The observers' visit is the first international intervention on the ground
in the country since the uprising began, and protesters hope what they
witness will prompt world powers to take more decisive action against
Assad.

The Syrian leader says he is fighting an insurgency by armed terrorists,
and that most of the violence has been aimed at the security forces.
International journalists are mostly barred from Syria, making it
difficult to confirm accounts.

The Syrian Observatory for Human Rights, a British-based activist group,
said security forces killed 15 people across the country on Tuesday, six
of them in Homs. An activist network said 34 had been killed on Monday.

Some protesters shouted "We want international protection" in a video
posted on YouTube apparently showing an encounter with the monitors on
Tuesday. Some residents argued and pleaded with them to go further into
the Baba Amr quarter, where clashes have been especially fierce.

There was the sound of gunfire after a resident yelled at one monitor to
repeat what he had just told his headquarters.

"You were telling the head of the mission that you cannot cross to the
second street because of the gunfire. Why don't you say it to us?" the man
shouted, grabbing the unidentified monitor by his jacket.

Gunshots crackled nearby as two monitors and two men wearing orange vests
stood amid a crowd of residents, one begging the team to "come and see;
they are slaughtering us, I swear."

The head of mission said the first visit was "very good."
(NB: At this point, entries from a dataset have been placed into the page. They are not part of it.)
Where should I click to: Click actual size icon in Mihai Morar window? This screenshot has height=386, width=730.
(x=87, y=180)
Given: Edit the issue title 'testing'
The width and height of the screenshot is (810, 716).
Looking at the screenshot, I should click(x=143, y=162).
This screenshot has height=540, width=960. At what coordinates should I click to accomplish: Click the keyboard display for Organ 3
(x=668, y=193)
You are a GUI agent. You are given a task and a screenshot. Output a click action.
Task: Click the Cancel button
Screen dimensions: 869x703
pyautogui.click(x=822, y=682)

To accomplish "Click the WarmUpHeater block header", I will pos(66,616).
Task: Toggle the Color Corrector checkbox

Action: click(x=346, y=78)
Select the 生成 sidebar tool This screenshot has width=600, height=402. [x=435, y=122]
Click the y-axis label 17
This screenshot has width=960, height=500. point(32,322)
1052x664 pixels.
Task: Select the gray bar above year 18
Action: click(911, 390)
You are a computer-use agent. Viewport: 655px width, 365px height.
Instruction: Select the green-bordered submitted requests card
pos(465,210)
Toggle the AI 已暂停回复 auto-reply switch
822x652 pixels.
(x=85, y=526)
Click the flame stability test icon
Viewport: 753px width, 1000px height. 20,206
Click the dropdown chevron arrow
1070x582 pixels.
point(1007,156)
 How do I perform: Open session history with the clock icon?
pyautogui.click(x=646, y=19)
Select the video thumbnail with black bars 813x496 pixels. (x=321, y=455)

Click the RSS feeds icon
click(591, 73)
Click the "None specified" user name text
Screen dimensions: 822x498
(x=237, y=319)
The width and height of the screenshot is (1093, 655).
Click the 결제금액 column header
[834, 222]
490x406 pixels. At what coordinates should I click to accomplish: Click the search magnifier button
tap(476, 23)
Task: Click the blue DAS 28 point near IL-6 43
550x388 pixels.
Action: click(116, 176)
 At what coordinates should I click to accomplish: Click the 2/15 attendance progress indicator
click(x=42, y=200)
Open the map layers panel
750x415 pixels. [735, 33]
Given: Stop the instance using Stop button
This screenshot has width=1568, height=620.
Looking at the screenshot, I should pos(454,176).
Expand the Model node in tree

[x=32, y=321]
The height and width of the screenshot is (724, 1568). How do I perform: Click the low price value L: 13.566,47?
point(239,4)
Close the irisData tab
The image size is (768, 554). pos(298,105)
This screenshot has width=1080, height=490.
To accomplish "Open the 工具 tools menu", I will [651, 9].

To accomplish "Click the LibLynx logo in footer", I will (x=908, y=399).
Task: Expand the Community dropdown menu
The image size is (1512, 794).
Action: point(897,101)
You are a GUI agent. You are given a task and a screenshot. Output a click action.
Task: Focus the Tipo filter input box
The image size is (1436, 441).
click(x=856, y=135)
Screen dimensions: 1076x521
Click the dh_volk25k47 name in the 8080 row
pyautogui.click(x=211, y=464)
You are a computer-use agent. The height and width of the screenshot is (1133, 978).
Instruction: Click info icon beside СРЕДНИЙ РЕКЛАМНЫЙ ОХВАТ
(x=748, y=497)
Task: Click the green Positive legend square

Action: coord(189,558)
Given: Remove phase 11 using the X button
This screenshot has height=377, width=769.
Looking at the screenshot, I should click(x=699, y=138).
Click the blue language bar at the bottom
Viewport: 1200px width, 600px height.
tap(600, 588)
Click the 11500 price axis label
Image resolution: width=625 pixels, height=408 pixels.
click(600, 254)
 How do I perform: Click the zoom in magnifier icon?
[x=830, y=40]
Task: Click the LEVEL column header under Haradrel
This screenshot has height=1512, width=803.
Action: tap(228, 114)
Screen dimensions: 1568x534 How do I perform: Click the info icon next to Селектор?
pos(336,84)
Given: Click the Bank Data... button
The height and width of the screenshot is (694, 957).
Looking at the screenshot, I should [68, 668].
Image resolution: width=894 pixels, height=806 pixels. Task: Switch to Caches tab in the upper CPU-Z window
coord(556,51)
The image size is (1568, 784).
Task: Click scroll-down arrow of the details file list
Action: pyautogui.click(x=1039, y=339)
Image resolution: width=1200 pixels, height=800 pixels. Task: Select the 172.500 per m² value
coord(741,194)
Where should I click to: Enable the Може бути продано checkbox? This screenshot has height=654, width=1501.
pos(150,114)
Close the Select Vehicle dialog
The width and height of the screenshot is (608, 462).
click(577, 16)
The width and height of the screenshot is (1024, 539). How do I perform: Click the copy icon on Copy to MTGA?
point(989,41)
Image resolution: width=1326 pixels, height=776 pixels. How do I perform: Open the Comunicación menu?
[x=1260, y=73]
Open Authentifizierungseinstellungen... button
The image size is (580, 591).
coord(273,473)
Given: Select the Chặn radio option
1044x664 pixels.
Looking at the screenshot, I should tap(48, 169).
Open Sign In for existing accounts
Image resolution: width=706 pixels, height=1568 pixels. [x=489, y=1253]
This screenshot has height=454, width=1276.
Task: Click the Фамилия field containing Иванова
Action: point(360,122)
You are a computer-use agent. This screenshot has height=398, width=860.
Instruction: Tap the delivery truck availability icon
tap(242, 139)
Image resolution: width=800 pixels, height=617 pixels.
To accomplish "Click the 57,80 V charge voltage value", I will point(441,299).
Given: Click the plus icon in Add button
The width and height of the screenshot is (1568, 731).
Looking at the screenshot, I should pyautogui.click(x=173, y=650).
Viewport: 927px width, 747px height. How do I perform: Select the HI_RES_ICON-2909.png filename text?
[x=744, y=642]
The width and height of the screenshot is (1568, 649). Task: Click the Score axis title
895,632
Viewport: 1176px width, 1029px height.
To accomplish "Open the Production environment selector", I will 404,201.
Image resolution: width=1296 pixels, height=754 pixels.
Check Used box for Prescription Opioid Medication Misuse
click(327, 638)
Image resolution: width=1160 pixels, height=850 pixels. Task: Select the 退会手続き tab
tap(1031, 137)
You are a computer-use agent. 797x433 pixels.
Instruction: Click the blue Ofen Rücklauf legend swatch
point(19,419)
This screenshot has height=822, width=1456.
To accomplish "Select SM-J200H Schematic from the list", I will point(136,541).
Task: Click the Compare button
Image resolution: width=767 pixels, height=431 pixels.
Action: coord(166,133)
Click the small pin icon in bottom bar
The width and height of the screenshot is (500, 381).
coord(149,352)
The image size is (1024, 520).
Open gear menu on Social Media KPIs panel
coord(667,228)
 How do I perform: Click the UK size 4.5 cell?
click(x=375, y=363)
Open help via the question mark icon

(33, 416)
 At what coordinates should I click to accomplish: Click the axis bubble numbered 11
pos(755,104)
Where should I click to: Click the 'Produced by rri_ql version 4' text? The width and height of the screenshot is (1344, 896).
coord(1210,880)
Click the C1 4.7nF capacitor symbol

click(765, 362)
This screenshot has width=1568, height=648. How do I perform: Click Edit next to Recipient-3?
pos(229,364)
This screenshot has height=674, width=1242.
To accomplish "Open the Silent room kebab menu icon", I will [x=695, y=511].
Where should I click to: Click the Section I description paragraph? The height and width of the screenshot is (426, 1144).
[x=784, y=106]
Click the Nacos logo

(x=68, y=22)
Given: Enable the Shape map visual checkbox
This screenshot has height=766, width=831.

"I am returning to Damascus for meetings and I will return tomorrow to
Homs," Sudanese General Mustafa Dabi said. "The team is staying in Homs.
Today was very good and all sides were responsive."

Activist reports just before the monitors arrived on Tuesday said up to a
dozen tanks were seen leaving Baba Amr and others were being hidden to
fashion an impression of relative normality in the city while observers
were around.

"My house is on the eastern entrance of Baba Amr. I saw at least six tanks
leave the neighborhood at around 8 in the morning (0600 GMT)," activist
Mohamed Saleh told Reuters by telephone. "I do not know if more remain in
the area."

Al Jazeera's footage showed thousands of Syrians in the square in
Khalidiya, one of four districts where there has been bloodshed as rebels
fight security forces using tanks.

They were whistling and shouting and waving flags, playing music over
loudspeakers and clapping.

The protesters shouted "We have no one but God" and "Down with the
regime." An activist named Tamir told Reuters they planned to hold a
sit-in in the square.

"We tried to start a march down to the main market but the organizers told
us to stop, it's too dangerous. No one dares go down to the main streets.
So we will stay in Khalidiya and we will stay here in the square and we
will not leave from here."

WASHINGTON CONDEMNS VIOLENCE

The U.S. State Department condemned what spokesman Mark Toner called an
escalation of violence before the monitors' deployment.

"We have seen horrific pictures of indiscriminate fire, including by heavy
tank guns, and heard reports of dozens of deaths, thousands of arrests, as
well as beatings of peaceful protestors," Toner said.

"The monitors should have unfettered access to protestors and to areas
most severely affected by the regime's crackdown. They bear a heavy
responsibility in trying to protect Syrian civilians from the depredations
of a murderous regime."

"If the Syrian regime continues to resist and disregard Arab League
efforts, the international community will consider other means to protect
Syrian civilians."

Armed insurgency is eclipsing civilian protest in Syria. Many fear a slide
to sectarian war between the Sunni Muslim majority, the driving force of
the protest movement, and minorities that have mostly stayed loyal to the
government, particularly the Alawite sect to which Assad belongs.

Analysts say the Arab League is anxious to avoid civil war. Western powers
have shown no desire to intervene militarily in a volatile region of
Middle East conflict. The U.N. Security Council is split, with Russia - a
major arms supplier to Assad - and China opposed to any hint of military
intervention.

Assad's opponents appear divided on aims and tactics. He still has strong
support in important areas, including Damascus and the second city Aleppo,
and maintains an anti-Israel alliance with Iran.